**Task list**:
1. Please rewrite the paragraph of the patent office action that begins "Claims 14 and 20 are rejected" as a short bulleted list that keeps its main facts.
2. Carry on the patent office action from its last sentence.

**Excerpt provided**:
====
Notice of Pre-AIA  or AIA  Status
The present application, filed on or after March 16, 2013, is being examined under the first inventor to file provisions of the AIA .
DETAILED ACTION
This action is in response to the claimed listing filed on 11/25/2019.
Claims 1-20 are pending.
Claim Rejections - 35 USC § 112
The following is a quotation of 35 U.S.C. 112(b):
(b)  CONCLUSION.—The specification shall conclude with one or more claims particularly pointing out and distinctly claiming the subject matter which the inventor or a joint inventor regards as the invention.


The following is a quotation of 35 U.S.C. 112 (pre-AIA ), second paragraph:
The specification shall conclude with one or more claims particularly pointing out and distinctly claiming the subject matter which the applicant regards as his invention.


Claims 14 and 20 are rejected under 35 U.S.C. 112(b) or 35 U.S.C. 112 (pre-AIA ), second paragraph, as being indefinite for failing to particularly point out and distinctly claim the subject matter which the inventor or a joint inventor (or for applications subject to pre-AIA  35 U.S.C. 112, the applicant), regards as the invention.
Claims 14 and 20  recite “the” in the limitation “wherein the neural network”.  There is insufficient antecedent basis for this limitation in the claims.
====
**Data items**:
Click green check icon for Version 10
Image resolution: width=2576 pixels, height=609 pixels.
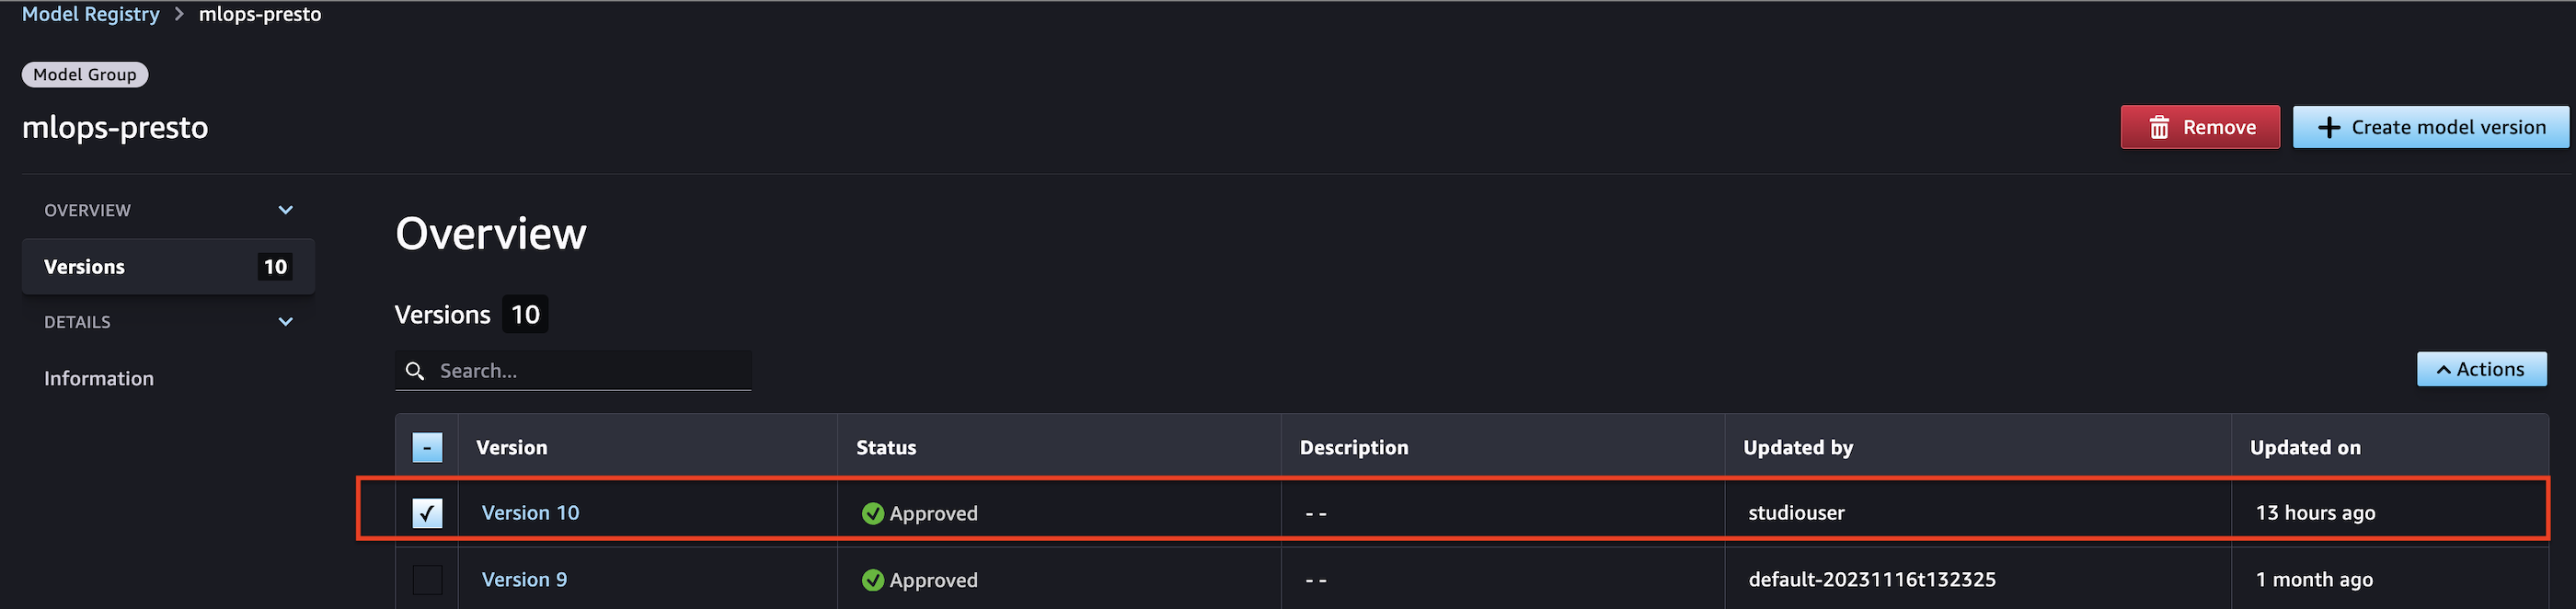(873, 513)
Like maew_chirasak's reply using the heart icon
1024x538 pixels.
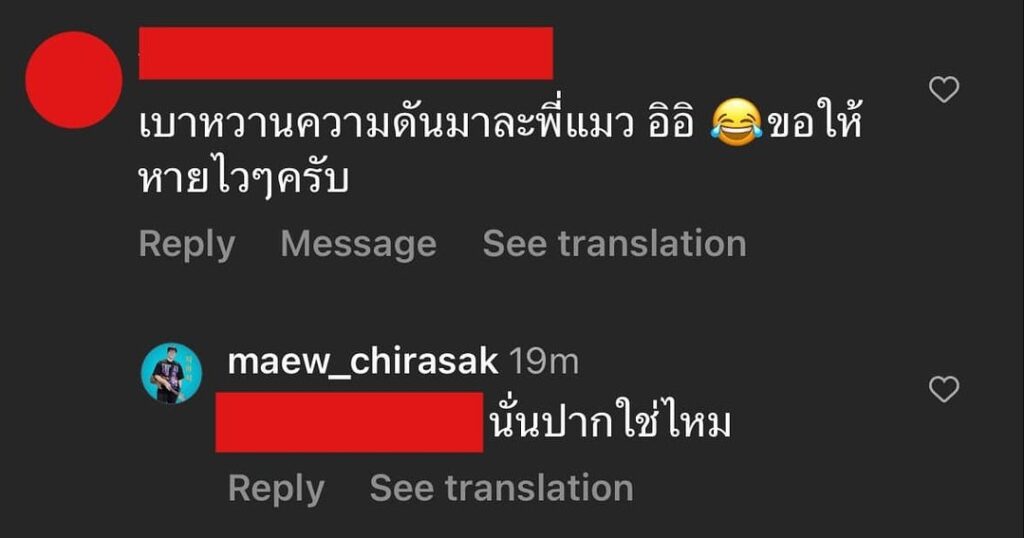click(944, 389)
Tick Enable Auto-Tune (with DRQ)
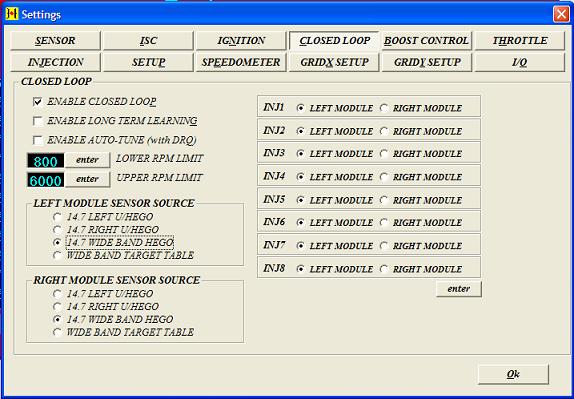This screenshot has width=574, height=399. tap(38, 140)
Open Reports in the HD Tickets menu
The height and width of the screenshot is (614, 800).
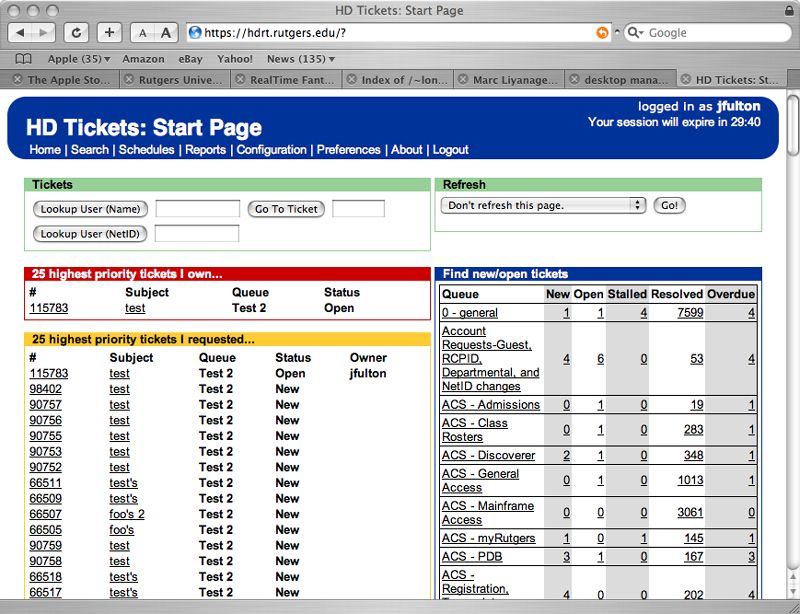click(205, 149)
====
**Answers for this exercise**:
1.
- Rejected claims: 14 and 20.
- Grounds: 35 U.S.C. 112(b), or 35 U.S.C. 112 (pre-AIA), second paragraph.
- Reason: the claims are indefinite because they fail to particularly point out and distinctly claim the subject matter that the inventor or a joint inventor regards as the invention. For applications subject to pre-AIA 35 U.S.C. 112, this refers to the applicant.

2.
Claim Rejections - 35 USC § 103

The following is a quotation of 35 U.S.C. 103 which forms the basis for all obviousness rejections set forth in this Office action:
A patent for a claimed invention may not be obtained, notwithstanding that the claimed invention is not identically disclosed as set forth in section 102, if the differences between the claimed invention and the prior art are such that the claimed invention as a whole would have been obvious before the effective 

Claims 1-20 are rejected under 35 U.S.C. 103 as being unpatentable over Wehr et al., “Learning Semantic Vector Representations of Source Code via a Siamese Neural Network”, 4-2019, Retrieved from https://arxiv.org/abs/1904.11968, pages 1-6.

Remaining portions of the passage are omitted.